Having grit and passion and passion are similar—to need both to succeed. Passion needs to be developed and worked on consistently in order for you to have grit.

Read more about having grit and passion below.

Grit and Passion: How to Develop Your Interests

Part of the problem is an unrealistic expectation around how interests are discovered. People expect to find something that just clicks and fall head-over-heels in love with “their passion,” just as in romance. 

This doesn’t happen in most cases. Instead, passion needs to be developed. It starts with discovery, followed by development, then a lifetime of deepening. You shouldn’t expect your passion to materialize suddenly one day – if you believe this, then you’ll flit from interest to interest, never giving one the shot it deserves to develop into grit and passion.

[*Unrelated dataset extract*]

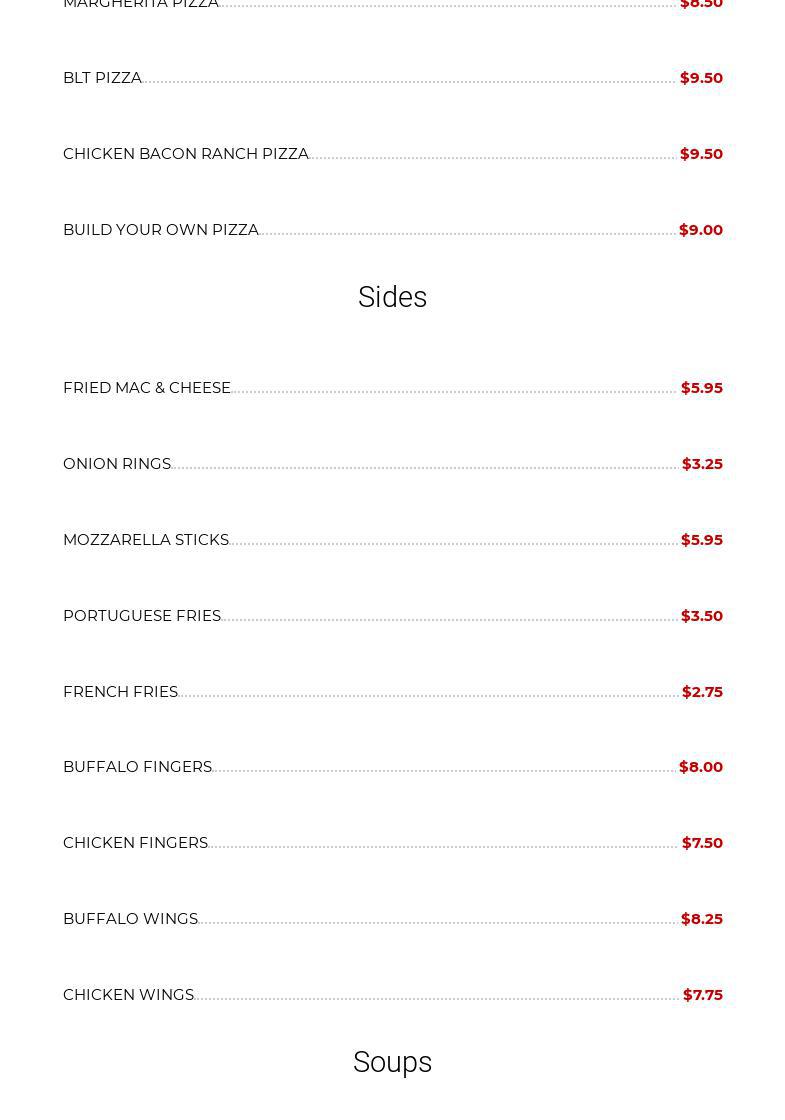Click the $3.25 Onion Rings price
Image resolution: width=785 pixels, height=1120 pixels.
[x=702, y=464]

A few guidelines around finding interests:

  • You shouldn’t expect to discover your interest early in life or right out of college – many people find their life’s work after trying lots of different things. 
  • Interests rely on trying things and receiving more information. You shouldn’t expect to arrive at your passion solely by introspection. You can’t simply will yourself to like things. 
  • Ironically, it’s harder to feel when you’re interested. When you’re excited, you’re distracted by your task and thus not focusing on your level of interest. But if you’re bored, you’re painfully aware of your boredom.

Next, interest deepens after engaging with an activity over time. Through repeated exposures to your interest, you discover fascinating subtleties and facets that you would never find if you didn’t stick with it. (Shortform note: This may be related to the Dunning-Kruger effect – when you know nothing, you think you know everything, which makes the task seem boring.) Eventually, your desire for mastery and continuous improvement becomes the driving force to continue engaging with the interest. 

Interests and Parenting

Interests thrive when encouraging supporters, like parents and coaches, provide positive feedback and ongoing stimulation to nurture the interest.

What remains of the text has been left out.